§ **Given data**:
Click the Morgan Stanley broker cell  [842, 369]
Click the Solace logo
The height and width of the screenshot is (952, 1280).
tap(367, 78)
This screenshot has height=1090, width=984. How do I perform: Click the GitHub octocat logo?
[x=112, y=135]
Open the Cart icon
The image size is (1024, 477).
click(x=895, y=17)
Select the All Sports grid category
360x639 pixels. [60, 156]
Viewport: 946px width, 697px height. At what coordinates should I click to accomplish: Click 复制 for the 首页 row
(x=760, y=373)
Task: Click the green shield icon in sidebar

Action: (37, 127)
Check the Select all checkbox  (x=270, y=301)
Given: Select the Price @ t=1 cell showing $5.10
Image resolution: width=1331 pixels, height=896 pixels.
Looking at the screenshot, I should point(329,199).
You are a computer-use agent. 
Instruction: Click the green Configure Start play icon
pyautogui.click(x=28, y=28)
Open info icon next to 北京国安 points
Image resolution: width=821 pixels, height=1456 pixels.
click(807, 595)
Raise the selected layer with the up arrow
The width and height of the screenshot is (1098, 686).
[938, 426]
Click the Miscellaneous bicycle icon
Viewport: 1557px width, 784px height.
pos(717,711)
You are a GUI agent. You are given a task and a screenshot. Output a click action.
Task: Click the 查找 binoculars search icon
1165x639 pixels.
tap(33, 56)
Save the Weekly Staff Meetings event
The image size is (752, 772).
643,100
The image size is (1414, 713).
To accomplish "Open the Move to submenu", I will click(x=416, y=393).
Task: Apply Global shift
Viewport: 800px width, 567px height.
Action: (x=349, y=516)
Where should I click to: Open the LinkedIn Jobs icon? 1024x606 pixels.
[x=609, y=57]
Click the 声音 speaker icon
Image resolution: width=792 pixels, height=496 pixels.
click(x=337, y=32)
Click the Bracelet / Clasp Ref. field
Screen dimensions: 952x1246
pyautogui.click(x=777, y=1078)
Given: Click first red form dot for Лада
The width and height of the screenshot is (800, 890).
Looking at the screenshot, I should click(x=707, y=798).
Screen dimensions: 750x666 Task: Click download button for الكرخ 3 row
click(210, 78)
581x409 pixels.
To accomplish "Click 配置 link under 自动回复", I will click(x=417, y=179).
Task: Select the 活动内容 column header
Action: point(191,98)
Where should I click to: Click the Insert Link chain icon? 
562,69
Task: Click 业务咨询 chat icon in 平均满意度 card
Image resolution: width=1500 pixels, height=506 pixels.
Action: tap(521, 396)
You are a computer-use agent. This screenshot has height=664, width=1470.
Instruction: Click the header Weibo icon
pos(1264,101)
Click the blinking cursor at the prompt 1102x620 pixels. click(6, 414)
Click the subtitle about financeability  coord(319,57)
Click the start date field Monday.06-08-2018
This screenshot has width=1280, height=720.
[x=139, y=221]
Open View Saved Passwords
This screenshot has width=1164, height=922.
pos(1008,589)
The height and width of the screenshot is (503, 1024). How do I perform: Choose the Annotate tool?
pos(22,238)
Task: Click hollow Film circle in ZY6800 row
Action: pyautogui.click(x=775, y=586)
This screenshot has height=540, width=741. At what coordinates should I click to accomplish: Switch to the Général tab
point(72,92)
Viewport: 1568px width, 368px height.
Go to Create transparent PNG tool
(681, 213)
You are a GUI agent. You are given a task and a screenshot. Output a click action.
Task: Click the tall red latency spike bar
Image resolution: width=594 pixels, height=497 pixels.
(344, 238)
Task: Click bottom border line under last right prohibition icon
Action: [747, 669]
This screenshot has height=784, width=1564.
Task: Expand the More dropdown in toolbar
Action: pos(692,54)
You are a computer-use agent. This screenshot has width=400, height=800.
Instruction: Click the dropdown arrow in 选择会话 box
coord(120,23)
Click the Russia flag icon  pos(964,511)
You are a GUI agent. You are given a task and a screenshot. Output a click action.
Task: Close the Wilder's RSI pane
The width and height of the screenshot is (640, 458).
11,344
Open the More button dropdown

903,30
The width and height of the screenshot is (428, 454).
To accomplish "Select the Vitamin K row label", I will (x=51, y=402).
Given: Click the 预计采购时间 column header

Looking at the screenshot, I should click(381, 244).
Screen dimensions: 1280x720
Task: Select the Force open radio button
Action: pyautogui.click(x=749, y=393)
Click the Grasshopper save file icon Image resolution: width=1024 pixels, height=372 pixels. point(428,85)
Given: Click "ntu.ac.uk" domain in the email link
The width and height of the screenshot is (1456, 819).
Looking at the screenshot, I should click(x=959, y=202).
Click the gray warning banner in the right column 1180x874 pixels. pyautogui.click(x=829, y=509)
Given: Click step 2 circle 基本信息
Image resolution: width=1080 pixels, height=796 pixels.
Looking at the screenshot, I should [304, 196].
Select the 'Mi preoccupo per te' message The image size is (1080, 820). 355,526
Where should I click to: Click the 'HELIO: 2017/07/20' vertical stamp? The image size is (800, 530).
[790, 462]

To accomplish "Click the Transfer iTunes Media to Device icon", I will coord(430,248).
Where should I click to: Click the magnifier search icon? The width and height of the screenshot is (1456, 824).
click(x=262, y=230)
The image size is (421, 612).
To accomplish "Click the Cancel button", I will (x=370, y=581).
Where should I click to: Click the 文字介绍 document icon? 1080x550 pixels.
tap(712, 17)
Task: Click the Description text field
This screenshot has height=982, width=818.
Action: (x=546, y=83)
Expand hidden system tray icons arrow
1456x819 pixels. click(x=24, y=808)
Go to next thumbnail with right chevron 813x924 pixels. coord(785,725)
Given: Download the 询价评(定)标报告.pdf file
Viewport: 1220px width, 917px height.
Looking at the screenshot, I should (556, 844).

§ **What the task asks**:
Would you output the full listing exactly as given?

§ **Task response**:
Click the Morgan Stanley broker cell  [842, 369]
Click the Solace logo
The height and width of the screenshot is (952, 1280).
tap(367, 78)
This screenshot has height=1090, width=984. How do I perform: Click the GitHub octocat logo?
[x=112, y=135]
Open the Cart icon
The image size is (1024, 477).
click(x=895, y=17)
Select the All Sports grid category
360x639 pixels. [60, 156]
Viewport: 946px width, 697px height. At what coordinates should I click to accomplish: Click 复制 for the 首页 row
(x=760, y=373)
Task: Click the green shield icon in sidebar

Action: (37, 127)
Check the Select all checkbox  (x=270, y=301)
Given: Select the Price @ t=1 cell showing $5.10
Image resolution: width=1331 pixels, height=896 pixels.
Looking at the screenshot, I should point(329,199).
You are a computer-use agent. 
Instruction: Click the green Configure Start play icon
pyautogui.click(x=28, y=28)
Open info icon next to 北京国安 points
Image resolution: width=821 pixels, height=1456 pixels.
click(807, 595)
Raise the selected layer with the up arrow
The width and height of the screenshot is (1098, 686).
[938, 426]
Click the Miscellaneous bicycle icon
Viewport: 1557px width, 784px height.
pos(717,711)
You are a GUI agent. You are given a task and a screenshot. Output a click action.
Task: Click the 查找 binoculars search icon
1165x639 pixels.
tap(33, 56)
Save the Weekly Staff Meetings event
The image size is (752, 772).
643,100
The image size is (1414, 713).
To accomplish "Open the Move to submenu", I will click(x=416, y=393).
Task: Apply Global shift
Viewport: 800px width, 567px height.
Action: (x=349, y=516)
Where should I click to: Open the LinkedIn Jobs icon? 1024x606 pixels.
[x=609, y=57]
Click the 声音 speaker icon
Image resolution: width=792 pixels, height=496 pixels.
click(x=337, y=32)
Click the Bracelet / Clasp Ref. field
Screen dimensions: 952x1246
pyautogui.click(x=777, y=1078)
Given: Click first red form dot for Лада
The width and height of the screenshot is (800, 890).
Looking at the screenshot, I should click(x=707, y=798).
Screen dimensions: 750x666 Task: Click download button for الكرخ 3 row
click(210, 78)
581x409 pixels.
To accomplish "Click 配置 link under 自动回复", I will click(x=417, y=179).
Task: Select the 活动内容 column header
Action: point(191,98)
Where should I click to: Click the Insert Link chain icon? 
562,69
Task: Click 业务咨询 chat icon in 平均满意度 card
Image resolution: width=1500 pixels, height=506 pixels.
Action: tap(521, 396)
You are a computer-use agent. This screenshot has height=664, width=1470.
Instruction: Click the header Weibo icon
pos(1264,101)
Click the blinking cursor at the prompt 1102x620 pixels. click(6, 414)
Click the subtitle about financeability  coord(319,57)
Click the start date field Monday.06-08-2018
This screenshot has width=1280, height=720.
[x=139, y=221]
Open View Saved Passwords
This screenshot has width=1164, height=922.
pos(1008,589)
The height and width of the screenshot is (503, 1024). How do I perform: Choose the Annotate tool?
pos(22,238)
Task: Click hollow Film circle in ZY6800 row
Action: pyautogui.click(x=775, y=586)
This screenshot has height=540, width=741. At what coordinates should I click to accomplish: Switch to the Général tab
point(72,92)
Viewport: 1568px width, 368px height.
Go to Create transparent PNG tool
(681, 213)
You are a GUI agent. You are given a task and a screenshot. Output a click action.
Task: Click the tall red latency spike bar
Image resolution: width=594 pixels, height=497 pixels.
(344, 238)
Task: Click bottom border line under last right prohibition icon
Action: [747, 669]
This screenshot has height=784, width=1564.
Task: Expand the More dropdown in toolbar
Action: pos(692,54)
You are a computer-use agent. This screenshot has width=400, height=800.
Instruction: Click the dropdown arrow in 选择会话 box
coord(120,23)
Click the Russia flag icon  pos(964,511)
You are a GUI agent. You are given a task and a screenshot. Output a click action.
Task: Close the Wilder's RSI pane
The width and height of the screenshot is (640, 458).
11,344
Open the More button dropdown

903,30
The width and height of the screenshot is (428, 454).
To accomplish "Select the Vitamin K row label", I will (x=51, y=402).
Given: Click the 预计采购时间 column header

Looking at the screenshot, I should click(381, 244).
Screen dimensions: 1280x720
Task: Select the Force open radio button
Action: pyautogui.click(x=749, y=393)
Click the Grasshopper save file icon Image resolution: width=1024 pixels, height=372 pixels. point(428,85)
Given: Click "ntu.ac.uk" domain in the email link
The width and height of the screenshot is (1456, 819).
Looking at the screenshot, I should click(x=959, y=202).
Click the gray warning banner in the right column 1180x874 pixels. pyautogui.click(x=829, y=509)
Given: Click step 2 circle 基本信息
Image resolution: width=1080 pixels, height=796 pixels.
Looking at the screenshot, I should [304, 196].
Select the 'Mi preoccupo per te' message The image size is (1080, 820). 355,526
Where should I click to: Click the 'HELIO: 2017/07/20' vertical stamp? The image size is (800, 530).
[790, 462]

To accomplish "Click the Transfer iTunes Media to Device icon", I will coord(430,248).
Where should I click to: Click the magnifier search icon? The width and height of the screenshot is (1456, 824).
click(x=262, y=230)
The image size is (421, 612).
To accomplish "Click the Cancel button", I will (x=370, y=581).
Where should I click to: Click the 文字介绍 document icon? 1080x550 pixels.
tap(712, 17)
Task: Click the Description text field
This screenshot has height=982, width=818.
Action: (x=546, y=83)
Expand hidden system tray icons arrow
1456x819 pixels. click(x=24, y=808)
Go to next thumbnail with right chevron 813x924 pixels. coord(785,725)
Given: Download the 询价评(定)标报告.pdf file
Viewport: 1220px width, 917px height.
Looking at the screenshot, I should (556, 844).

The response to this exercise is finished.